In this (short) homework, we will implement vanilla recurrent neural networks (RNNs) and Long-Short Term Memory (LSTM) RNNs and apply them to image captioning on COCO.

Note that this homework is adapted from the Standford CS231n course.

Download the starter code here.

Setup

Assuming you already have homework 2 dependencies installed, here is some prep work you need to do. First, download the data:

cd cs231n/datasets
./get_assignment_data.sh

Part 1: Captioning with Vanilla RNNs (25 points)

Open the RNN_Captioning.ipynb Jupyter notebook, which will walk you through implementing the forward and backward pass for a vanilla RNN, first 1) for a single timestep and then 2) for entire sequences of data.

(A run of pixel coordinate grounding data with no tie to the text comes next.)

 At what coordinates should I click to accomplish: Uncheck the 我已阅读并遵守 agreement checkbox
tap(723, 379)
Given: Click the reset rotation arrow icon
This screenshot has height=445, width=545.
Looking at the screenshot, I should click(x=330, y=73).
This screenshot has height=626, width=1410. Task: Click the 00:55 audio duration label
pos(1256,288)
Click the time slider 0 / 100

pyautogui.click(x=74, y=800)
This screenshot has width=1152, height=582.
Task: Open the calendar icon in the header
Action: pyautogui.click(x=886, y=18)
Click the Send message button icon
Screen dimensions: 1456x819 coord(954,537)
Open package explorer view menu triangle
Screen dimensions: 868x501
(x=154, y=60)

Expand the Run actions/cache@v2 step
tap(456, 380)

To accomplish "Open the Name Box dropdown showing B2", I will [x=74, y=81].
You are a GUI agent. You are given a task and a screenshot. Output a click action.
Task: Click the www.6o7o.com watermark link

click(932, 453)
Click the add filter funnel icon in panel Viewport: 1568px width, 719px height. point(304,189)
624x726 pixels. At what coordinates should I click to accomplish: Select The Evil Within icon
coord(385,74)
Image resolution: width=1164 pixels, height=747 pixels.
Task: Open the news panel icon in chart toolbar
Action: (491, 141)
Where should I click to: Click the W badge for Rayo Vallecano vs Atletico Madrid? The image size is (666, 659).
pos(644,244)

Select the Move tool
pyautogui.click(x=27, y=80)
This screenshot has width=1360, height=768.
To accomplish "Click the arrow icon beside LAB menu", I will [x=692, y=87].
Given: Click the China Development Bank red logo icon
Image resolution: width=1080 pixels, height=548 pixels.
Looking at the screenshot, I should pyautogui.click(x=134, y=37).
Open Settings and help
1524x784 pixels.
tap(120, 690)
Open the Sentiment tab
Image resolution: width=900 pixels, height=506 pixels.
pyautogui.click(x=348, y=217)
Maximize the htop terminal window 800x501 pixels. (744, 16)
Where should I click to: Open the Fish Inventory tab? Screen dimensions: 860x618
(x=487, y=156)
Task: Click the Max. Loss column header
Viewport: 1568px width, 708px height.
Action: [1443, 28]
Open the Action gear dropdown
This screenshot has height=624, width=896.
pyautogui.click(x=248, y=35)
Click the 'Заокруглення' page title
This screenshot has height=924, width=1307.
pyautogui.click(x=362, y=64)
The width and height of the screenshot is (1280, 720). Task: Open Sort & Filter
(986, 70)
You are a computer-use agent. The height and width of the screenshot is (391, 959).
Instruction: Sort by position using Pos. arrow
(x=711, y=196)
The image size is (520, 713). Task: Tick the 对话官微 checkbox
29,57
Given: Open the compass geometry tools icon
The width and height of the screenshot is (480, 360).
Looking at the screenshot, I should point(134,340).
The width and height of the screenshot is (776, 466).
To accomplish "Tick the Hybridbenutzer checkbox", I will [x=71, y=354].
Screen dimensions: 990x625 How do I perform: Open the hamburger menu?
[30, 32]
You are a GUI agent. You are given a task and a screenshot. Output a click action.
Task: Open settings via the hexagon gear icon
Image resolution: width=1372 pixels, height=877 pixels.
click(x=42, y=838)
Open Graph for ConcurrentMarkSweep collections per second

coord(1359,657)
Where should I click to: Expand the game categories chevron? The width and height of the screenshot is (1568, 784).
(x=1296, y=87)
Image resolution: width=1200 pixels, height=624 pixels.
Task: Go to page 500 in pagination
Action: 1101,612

Code to check gradients has already been provided.

You will overfit a captioning model on a tiny dataset and implement sampling from the softmax distribution and visualize predictions on the training and validation sets.

Part 2: Captioning with LSTMs (25 points)

Open the LSTM_Captioning.ipynb Jupyter notebook, which will walk you through the implementation of Long-Short Term Memory (LSTM) RNNs, and apply them to image captioning on MS-COCO.

Part 3: Train a good captioning model (Extra credit: up to 15 points)

Using the pieces you implement in parts 1 and 2, train a captioning model that gives decent qualitative results (better than the random garbage you saw with the overfit models) when sampling on the validation set.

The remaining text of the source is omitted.